As funding tightens across the global tech sector, one category remains stubbornly optimistic in China: humanoid robotics. Startups including Robot Era, Unitree, Galbot, X Square Robot, and Magiclab are riding a fresh wave of capital, drawing nearly ¥1.1 billion ($151 million) in combined funding over the past six months. The resurgence is powered by investor bets on the convergence of artificial intelligence and physical embodiment—a segment often considered the next frontier in machine intelligence.


A Shift Toward Embodied Intelligence

Unlike traditional automation, humanoid robotics focuses on general-purpose machines designed to move, sense, and interact in human-like ways. These machines are increasingly equipped with large language models, multimodal perception, and real-time decision-making systems—making them more adaptable to everyday environments such as homes, factories, and public spaces.

“Embodied AI is evolving from a science fiction concept into a commercial form factor,” says Lin Qiaoyi, a robotics analyst at Shanghai-based ThinkNext Research. “With GenAI models now able to interpret voice, vision, and context in real time, humanoids are beginning to fulfill roles beyond simple automation.”


Who’s Leading the Charge?

Each of China’s humanoid robotics contenders brings a distinct specialization to the space:


🔹 Robot Era

Shenzhen-based Robot Era recently raised ¥300 million in Series B funding led by GAC Capital. The startup focuses on hospitality and eldercare robotics, with humanoids trained to navigate care facilities, recognize emotional cues, and assist with basic mobility tasks.

🔹 Unitree Robotics

Hangzhou-based Unitree, already known globally for its agile quadruped robots, is pivoting into bipedal humanoids. Its recently launched H1 robot can walk, run, and carry up to 10 kg. Unitree closed a ¥260 million strategic round in May 2025, aiming to scale production and push into logistics and home automation markets.

🔹 Galbot

Backed by Meituan and several government-linked funds, Galbot focuses on service humanoids for smart retail. Their robots have already been piloted in Chinese convenience stores as autonomous greeters and inventory auditors. Galbot secured ¥200 million in early 2025 to commercialize its G-X Humanbot.

🔹 X Square Robot

A new entrant founded by robotics veterans from DJI and Baidu, X Square raised ¥180 million in seed funding. The firm is building industrial-grade humanoids for use in hazardous environments such as chemical plants and underground mines, leveraging robust mechanical design and thermal protection systems.

🔹 Magiclab

This Beijing-based AI-robotics hybrid lab secured ¥160 million in March to develop open-source LLM-integrated humanoids aimed at education and research. Magiclab’s M-Lab Pro is one of China’s first robots with integrated multi-agent architecture powered by local foundational models.


Strategic Catalysts: AI Policy, Labor Gaps, and Industrial Upgrades

The capital surge into humanoids is not just hype—it’s policy-aligned. Beijing’s latest Five-Year Plan includes provisions for “smart service robots in high-trust environments,” with humanoid development earmarked as a strategic industry.

Additionally, aging demographics and rising labor costs are driving demand for assistive robotics. Analysts see near-term opportunities in eldercare, logistics, retail, and disaster response, particularly as AI models become more autonomous and explainable.

“Humanoids may soon be deployed as multi-skill workers,” notes Gu Tianran, chief investment officer at Starlink Capital. “They’re not here to replace people, but to work alongside them in spaces too complex or costly to automate fully.”


Challenges: Hardware, Energy, and Real-World UX

Despite investor enthusiasm, challenges remain. Humanoid robots are power-intensive, expensive to manufacture, and face difficulties in real-world human-robot interaction (HRI). Many prototypes function well in labs but struggle in noisy, unpredictable environments.

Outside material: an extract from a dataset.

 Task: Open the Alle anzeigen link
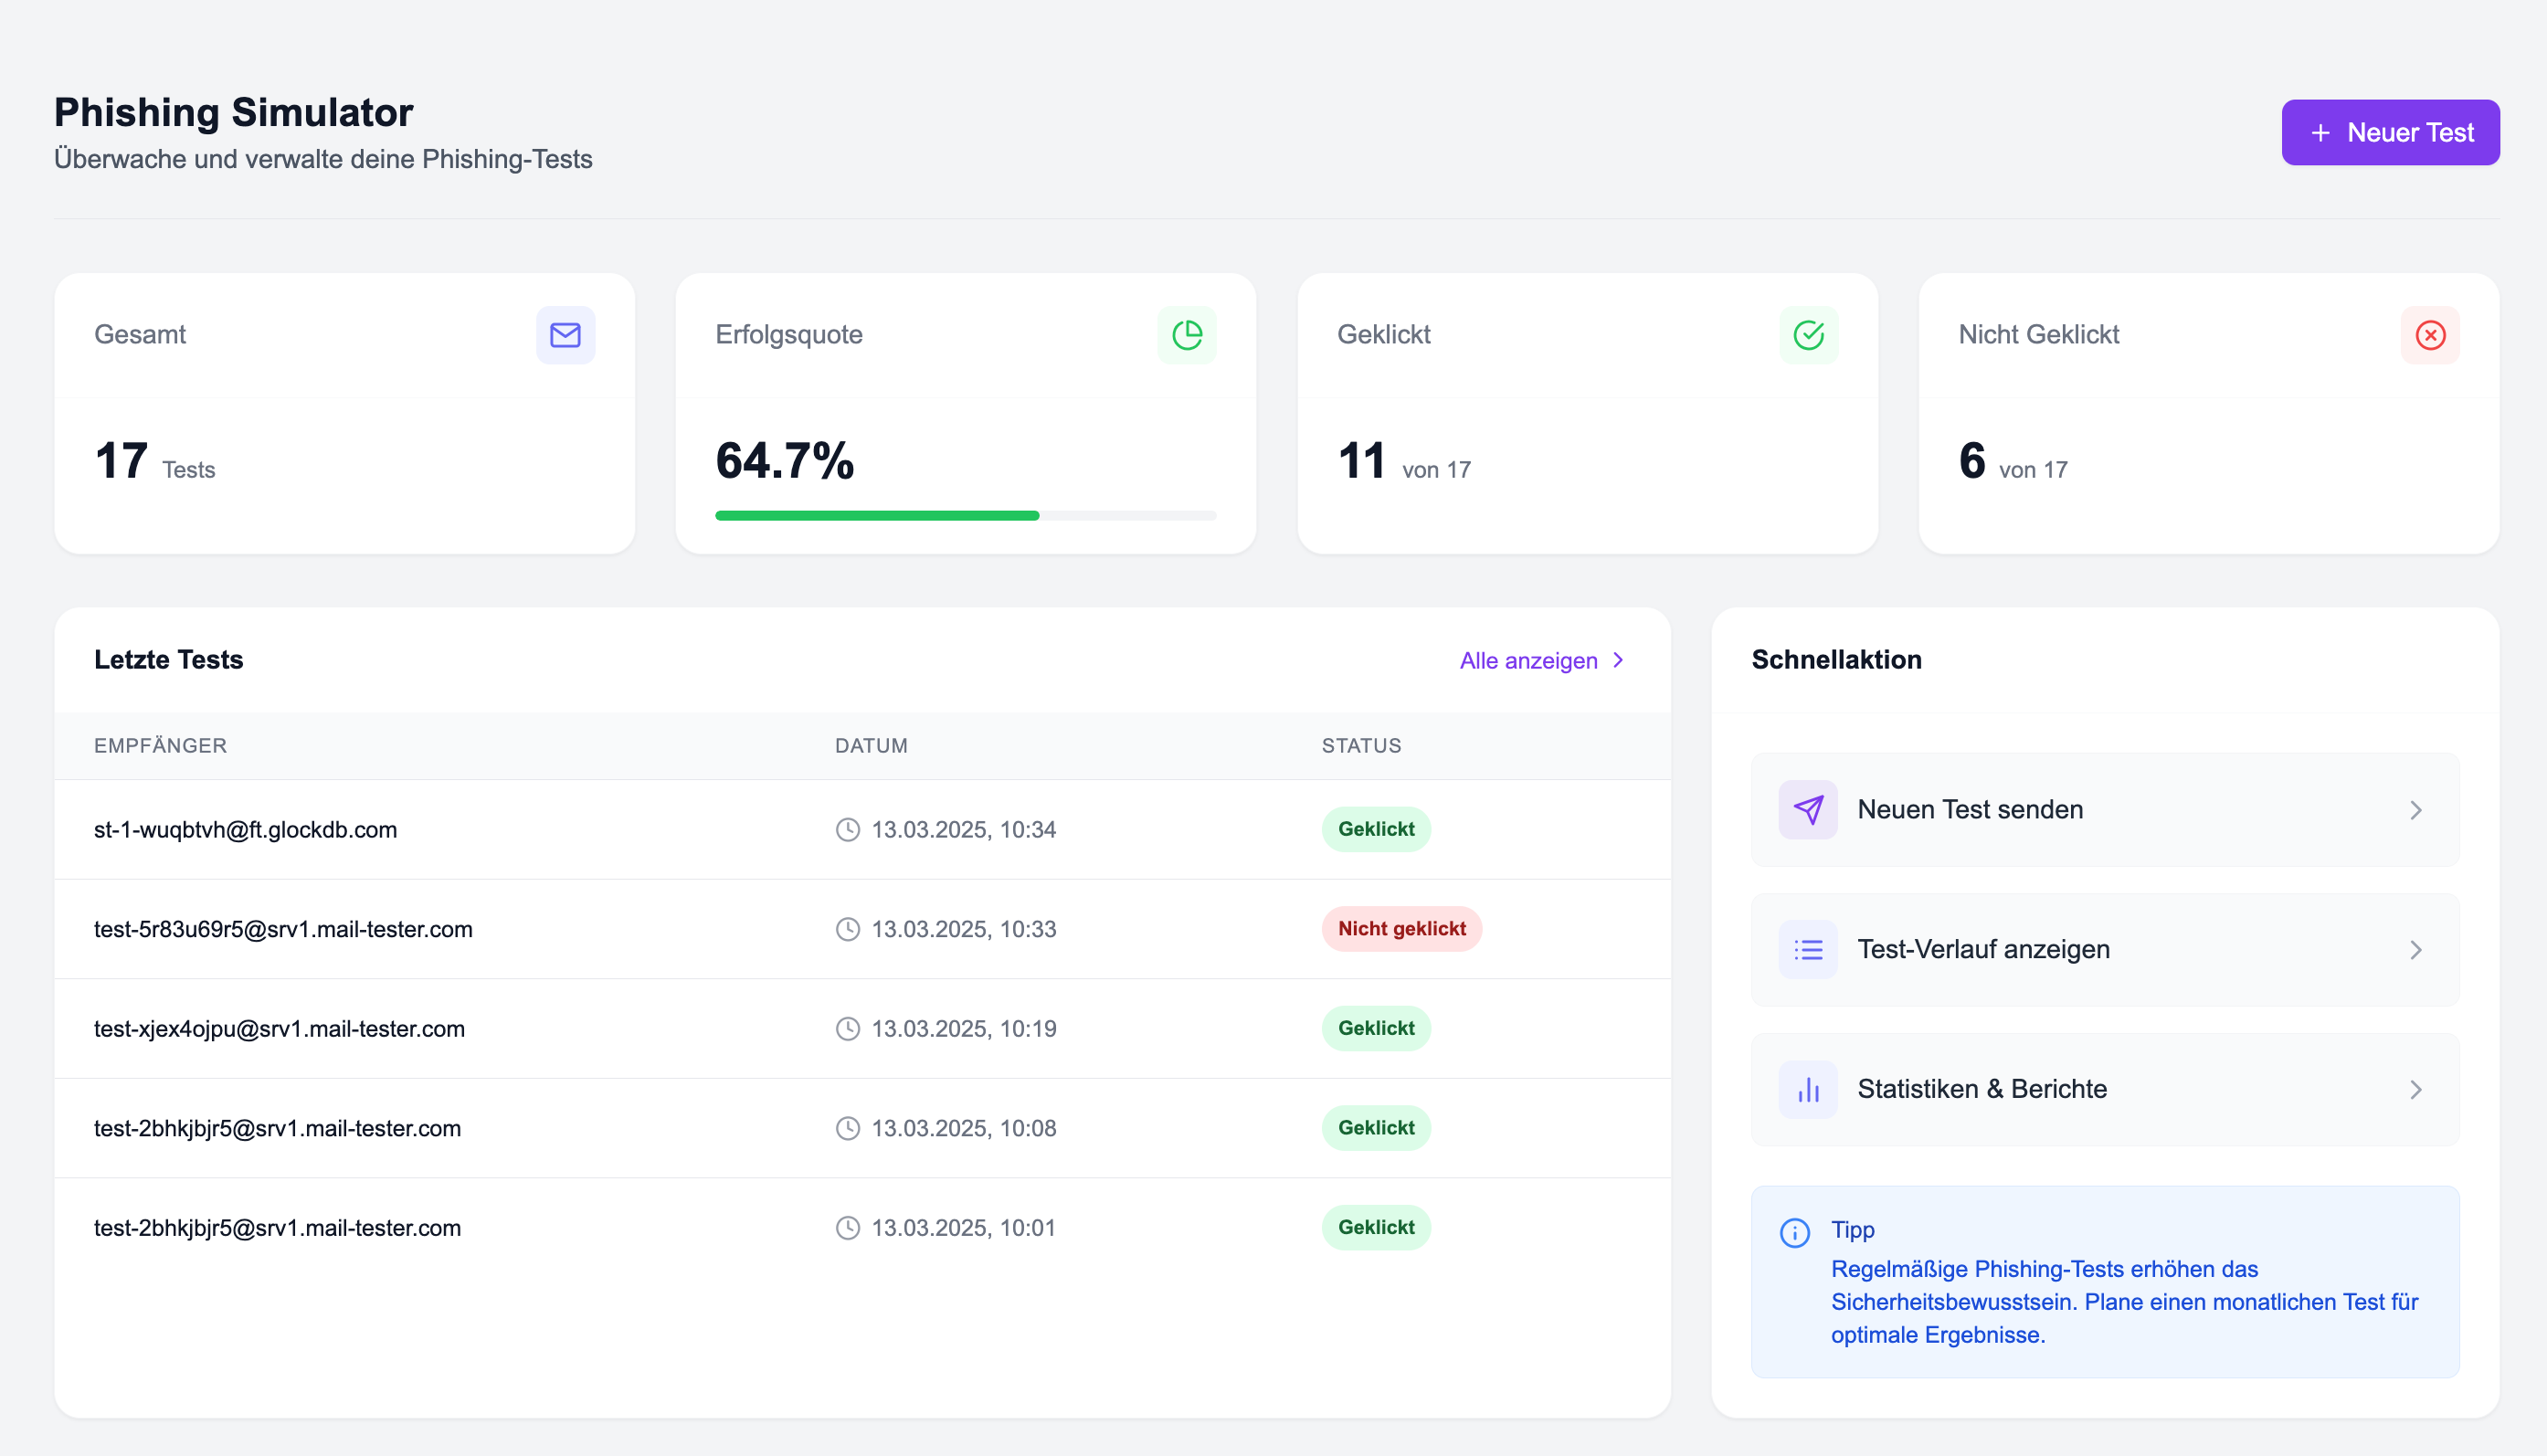point(1528,660)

Moreover, China’s humanoid race remains fragmented, with no dominant platform yet emerging. As a result, interoperability and shared development standards are still limited—unlike in the software-based AI sector, where open models and APIs have flourished.


Outlook: A 2030 Market, Accelerated by 2025 Capital

While commercial viability at scale may be three to five years away, the current capital wave is laying critical groundwork. With GenAI integrations, edge compute advances, and sensor costs dropping, humanoid robotics is poised to shift from proof-of-concept to utility-grade products by the end of the decade.

"Today’s ¥1 billion in funding isn't for robots we’ll see everywhere tomorrow," says Lin from ThinkNext. "It's for platforms that could become as foundational as smartphones or cloud servers were in the last two decades."